# Entries provided:

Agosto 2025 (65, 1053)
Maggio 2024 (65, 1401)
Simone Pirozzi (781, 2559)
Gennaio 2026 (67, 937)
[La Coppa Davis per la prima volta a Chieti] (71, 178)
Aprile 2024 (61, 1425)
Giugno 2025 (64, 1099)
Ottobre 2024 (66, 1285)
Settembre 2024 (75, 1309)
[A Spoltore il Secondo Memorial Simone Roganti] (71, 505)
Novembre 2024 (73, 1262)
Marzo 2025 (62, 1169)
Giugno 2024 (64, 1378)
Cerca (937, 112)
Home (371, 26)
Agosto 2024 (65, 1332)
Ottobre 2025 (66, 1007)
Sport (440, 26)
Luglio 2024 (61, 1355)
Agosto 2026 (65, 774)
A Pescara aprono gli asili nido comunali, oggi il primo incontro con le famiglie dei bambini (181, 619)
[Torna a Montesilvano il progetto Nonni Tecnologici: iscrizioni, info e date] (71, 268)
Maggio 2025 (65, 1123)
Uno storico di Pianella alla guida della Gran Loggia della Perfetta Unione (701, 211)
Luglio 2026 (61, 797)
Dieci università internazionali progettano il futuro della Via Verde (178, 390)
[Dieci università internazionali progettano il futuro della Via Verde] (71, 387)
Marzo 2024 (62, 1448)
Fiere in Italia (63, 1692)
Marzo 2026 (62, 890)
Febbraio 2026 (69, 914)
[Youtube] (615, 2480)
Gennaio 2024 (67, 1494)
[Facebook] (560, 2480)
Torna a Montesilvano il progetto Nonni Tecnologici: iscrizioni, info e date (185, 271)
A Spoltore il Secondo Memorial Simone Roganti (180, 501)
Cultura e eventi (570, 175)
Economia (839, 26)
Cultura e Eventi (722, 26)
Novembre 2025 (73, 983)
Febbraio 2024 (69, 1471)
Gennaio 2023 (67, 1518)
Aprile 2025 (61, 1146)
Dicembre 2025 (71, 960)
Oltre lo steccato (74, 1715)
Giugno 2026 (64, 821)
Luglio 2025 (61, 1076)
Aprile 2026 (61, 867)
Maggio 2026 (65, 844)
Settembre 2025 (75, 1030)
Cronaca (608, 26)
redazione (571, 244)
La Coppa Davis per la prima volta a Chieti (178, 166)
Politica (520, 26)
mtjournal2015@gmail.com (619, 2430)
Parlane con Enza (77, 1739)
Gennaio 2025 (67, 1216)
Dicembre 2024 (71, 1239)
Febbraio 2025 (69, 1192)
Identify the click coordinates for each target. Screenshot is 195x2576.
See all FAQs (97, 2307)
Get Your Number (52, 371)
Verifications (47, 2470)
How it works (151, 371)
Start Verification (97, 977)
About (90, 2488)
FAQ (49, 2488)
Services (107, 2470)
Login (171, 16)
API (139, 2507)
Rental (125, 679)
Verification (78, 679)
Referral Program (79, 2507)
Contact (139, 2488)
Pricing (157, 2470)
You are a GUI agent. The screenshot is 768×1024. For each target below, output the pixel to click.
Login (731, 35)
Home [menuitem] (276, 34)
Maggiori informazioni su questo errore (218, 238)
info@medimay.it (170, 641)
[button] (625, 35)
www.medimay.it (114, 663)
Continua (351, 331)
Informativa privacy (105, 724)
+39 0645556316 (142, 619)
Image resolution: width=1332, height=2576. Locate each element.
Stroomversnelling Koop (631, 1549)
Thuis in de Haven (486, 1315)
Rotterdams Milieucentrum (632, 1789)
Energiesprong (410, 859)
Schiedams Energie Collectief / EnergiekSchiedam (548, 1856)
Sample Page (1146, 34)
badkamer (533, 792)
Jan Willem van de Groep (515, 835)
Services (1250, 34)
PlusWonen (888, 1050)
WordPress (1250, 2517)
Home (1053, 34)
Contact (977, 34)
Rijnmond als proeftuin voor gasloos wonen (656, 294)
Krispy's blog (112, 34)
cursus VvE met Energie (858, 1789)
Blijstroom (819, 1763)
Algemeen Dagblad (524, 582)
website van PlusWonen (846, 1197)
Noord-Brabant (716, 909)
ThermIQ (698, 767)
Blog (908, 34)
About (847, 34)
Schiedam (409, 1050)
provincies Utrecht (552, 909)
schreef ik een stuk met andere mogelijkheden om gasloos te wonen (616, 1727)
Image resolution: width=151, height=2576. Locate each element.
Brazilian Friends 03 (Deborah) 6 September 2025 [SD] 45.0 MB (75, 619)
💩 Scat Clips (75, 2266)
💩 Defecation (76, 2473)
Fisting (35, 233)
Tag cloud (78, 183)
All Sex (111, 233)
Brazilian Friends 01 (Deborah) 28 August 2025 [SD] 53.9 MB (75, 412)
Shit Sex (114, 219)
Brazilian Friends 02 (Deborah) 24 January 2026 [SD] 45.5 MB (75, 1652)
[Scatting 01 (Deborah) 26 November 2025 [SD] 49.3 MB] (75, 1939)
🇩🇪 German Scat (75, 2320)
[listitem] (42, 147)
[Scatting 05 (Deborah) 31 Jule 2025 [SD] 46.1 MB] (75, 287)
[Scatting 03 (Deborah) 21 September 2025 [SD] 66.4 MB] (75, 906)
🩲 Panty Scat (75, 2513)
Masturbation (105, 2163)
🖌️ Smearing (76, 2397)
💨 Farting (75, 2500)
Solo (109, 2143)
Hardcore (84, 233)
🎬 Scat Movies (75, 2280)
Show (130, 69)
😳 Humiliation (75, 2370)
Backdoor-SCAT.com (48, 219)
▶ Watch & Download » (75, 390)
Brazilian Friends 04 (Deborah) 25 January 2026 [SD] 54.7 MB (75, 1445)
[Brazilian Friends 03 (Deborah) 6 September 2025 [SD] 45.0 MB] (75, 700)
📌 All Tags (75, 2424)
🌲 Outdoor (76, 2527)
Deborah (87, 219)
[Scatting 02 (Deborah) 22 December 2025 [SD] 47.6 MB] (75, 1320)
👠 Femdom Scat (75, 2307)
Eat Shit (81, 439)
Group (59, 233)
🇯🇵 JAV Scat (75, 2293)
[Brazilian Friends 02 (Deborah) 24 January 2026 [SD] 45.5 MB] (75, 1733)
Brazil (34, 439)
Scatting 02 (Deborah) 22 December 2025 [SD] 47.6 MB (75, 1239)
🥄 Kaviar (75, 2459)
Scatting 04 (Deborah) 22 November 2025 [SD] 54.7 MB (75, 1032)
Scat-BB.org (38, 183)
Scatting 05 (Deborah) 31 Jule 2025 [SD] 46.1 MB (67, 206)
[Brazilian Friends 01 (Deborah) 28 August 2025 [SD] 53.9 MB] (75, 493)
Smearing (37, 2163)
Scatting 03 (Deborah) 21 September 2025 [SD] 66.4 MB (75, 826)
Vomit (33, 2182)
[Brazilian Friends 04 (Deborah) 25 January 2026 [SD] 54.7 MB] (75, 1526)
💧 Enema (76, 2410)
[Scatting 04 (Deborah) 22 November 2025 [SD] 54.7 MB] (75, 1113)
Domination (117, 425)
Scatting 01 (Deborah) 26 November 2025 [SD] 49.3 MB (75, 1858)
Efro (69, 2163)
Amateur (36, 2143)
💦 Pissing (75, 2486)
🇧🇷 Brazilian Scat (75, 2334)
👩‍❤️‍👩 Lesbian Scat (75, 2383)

# Exercise instructions:
Look through the entries and give the number of lines containing the word "element". Add nothing else.

# Exercise solution:
2